How (and Why) Athletes Go Broke - ido
http://cnnsi.printthis.clickability.com/pt/cpt?action=cpt&title=Recession+or+no+recession,+many+NFL,+NBA+and+Major+League+-+03.23.09+-+SI+Vault&expire=&urlID=34801184&fb=Y&url=http://vault.sportsillustrated.cnn.com/vault/article/magazine/MAG1153364/1/index.htm&partnerID=289881

======
pj
_"The solution to the problem is, without a doubt, education," the adviser
says. "Change won't happen until grown men start wanting to learn."_

That sums it up right there and by "it," I mean "all of it." _The_ problem.
The problem with our society. The problem with the educational system. The
problem with our national debt. With our dependence on foreign oil.

Why don't people want to learn anymore? I don't understand why it seems so
easy, so obvious, that "this" just isn't the way.

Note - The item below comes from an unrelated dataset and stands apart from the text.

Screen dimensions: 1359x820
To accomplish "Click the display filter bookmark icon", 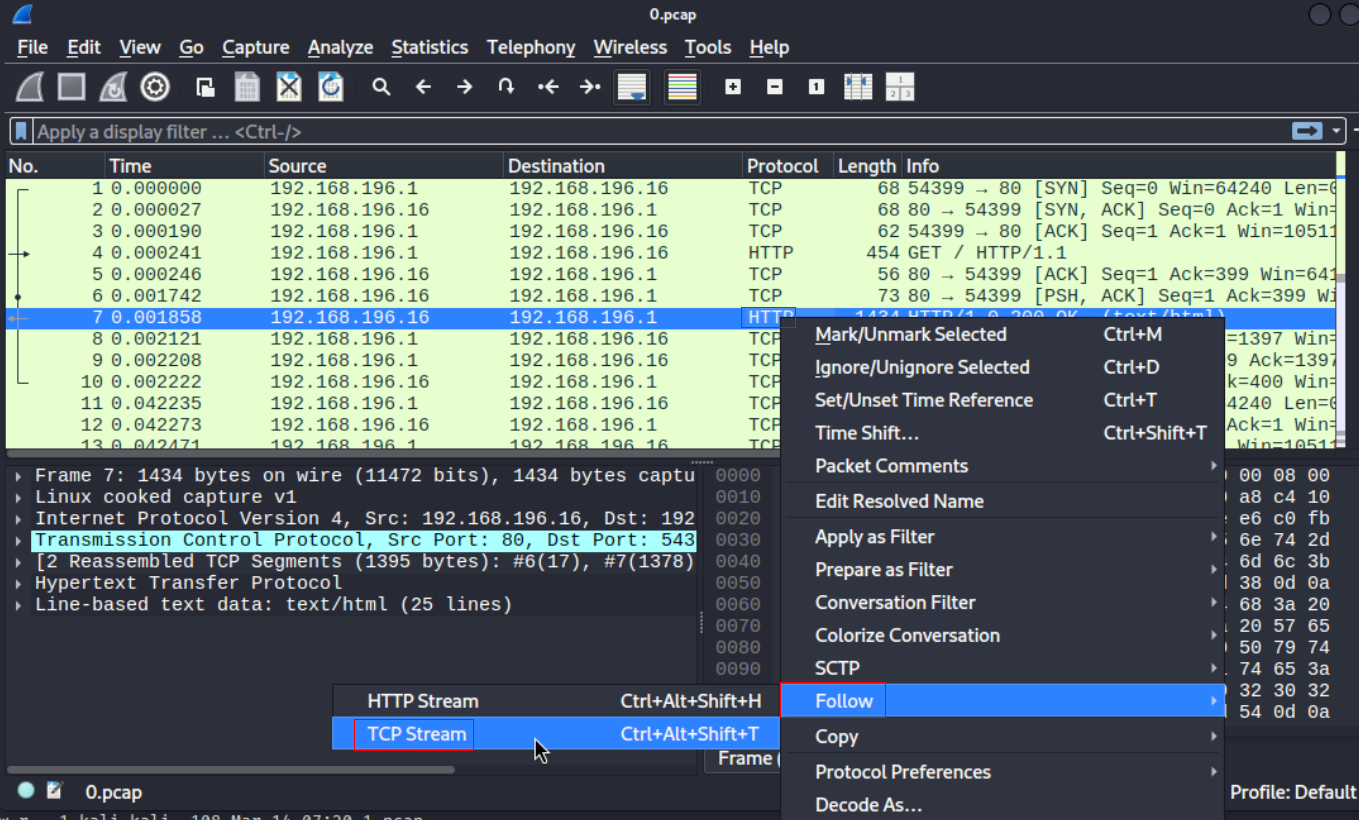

Am I the only one frustrated by the continued bad decision making? We sell
these poor athletes, and I mean _poor_ in every sense, the illusion of wealth
and fame and happiness and then _rip_ the carpet right out from under them. It
takes years, decades of dedication to a dream and then they are bankrupt. Not
only do they not have the millions they were "promised," but they have no
education, no skills applicable outside sports, their bodies are too old to do
the only thing they can do.

Why do we keep doing this to people?

It's really sad. It makes me really sad.

What's going to happen? I can't see anything good coming from this. I can't
see any good future down this path. It feels so much like the _wrong_ path. I
feel like I'm being taken down this bad path against my will. I don't want to
go down this path, but it's like I'm stuck in this huge pack of people all
stampeding toward a huge cliff and I don't want to run over the cliff.
"There's a cliff ahead!!" I yell and no one hears it, they're too busy
running, not even knowing where they are going.

What am I supposed to do? What are people who don't want to go off the cliff
supposed to do?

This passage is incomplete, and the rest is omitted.